A randomized controlled clinical trial found superior results in diabetes with a moderate low-carb diet, judging from weight loss and hemoglobin A1c.
I don’t know how many carbs the typical Japanese person eats in a day. In the U.S., it’s 250-300 grams. Here’s how the study at hand was done:
“This prospective, randomized, open-label, comparative study included 66 T2DM patients with HbA1c >7.5% even after receiving repeated education programs on Calorie-Restricted Dieting (CRD). They were randomly allocated to either the 130g/day Low-Carb Diet (LCD) group (n = 33) or CRD group (n = 33). Patients received personal nutrition education of CRD or LCD for 30 min at baseline, 1, 2, 4, and 6 months. Patients of the CRD group were advised to maintain the intake of calories and balance of macronutrients (28× ideal body weight calories per day). [If I understand correctly, a 170-lb (77.2 kg) person would be recommended to eat 2160 calories/day.] Patients of the LCD group were advised to maintain the intake of 130 g/day carbohydrate without other specific restrictions. Several parameters were assessed at baseline and 6 months after each intervention. The primary endpoint was a change in HbA1c level from baseline to the end of the study.
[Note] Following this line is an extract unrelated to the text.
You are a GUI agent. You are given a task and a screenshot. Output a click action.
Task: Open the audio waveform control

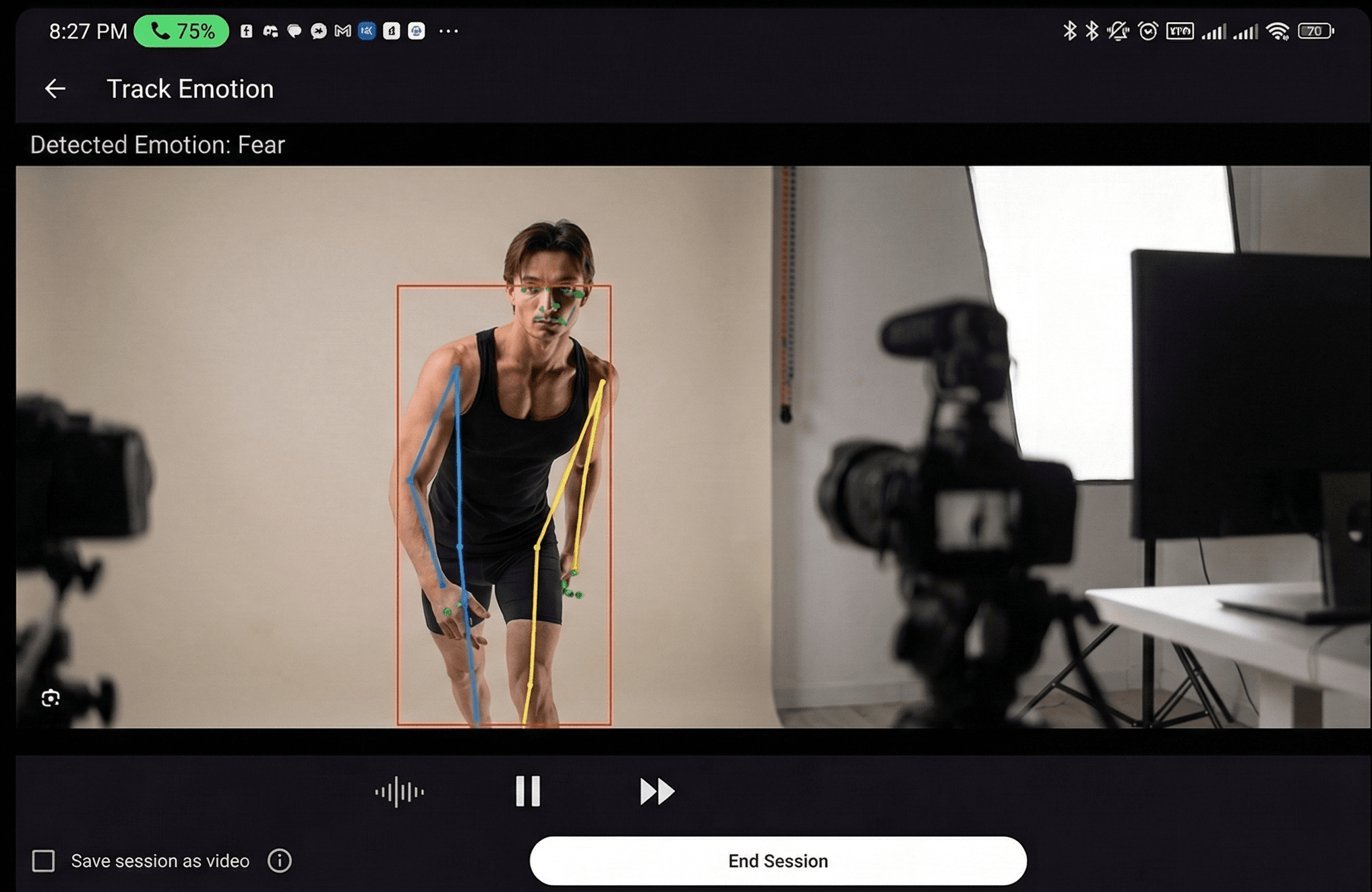click(x=399, y=792)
At baseline, body mass index (BMI) and HbA1c were 26.5 and 8.3, and 26.7 kg/m2 and 8.0%, in the CRD and LCD, respectively. At the end of the study, HbA1c decreased by −0.65% in the LCD group, compared with 0.00% in the CRD group (p < 0.01). Also, the decrease in BMI in the LCD group [−0.58 kg/m2] exceeded that observed in the CRD group (p = 0.03).
Conclusions: Our study demonstrated that 6-month 130 g/day LCD reduced HbA1c and BMI in poorly controlled Japanese patients with type 2 diabetes. LCD is a potentially useful nutrition therapy for Japanese patients who cannot adhere to CRD.”
The calorie-restricted diet did nothing for these folks in terms of glycemic control.
Steve Parker, M.D.
PS: In case you’re wondering, the Low-Carb Mediterranean reduces digestible carbs to 20-100 grams/day.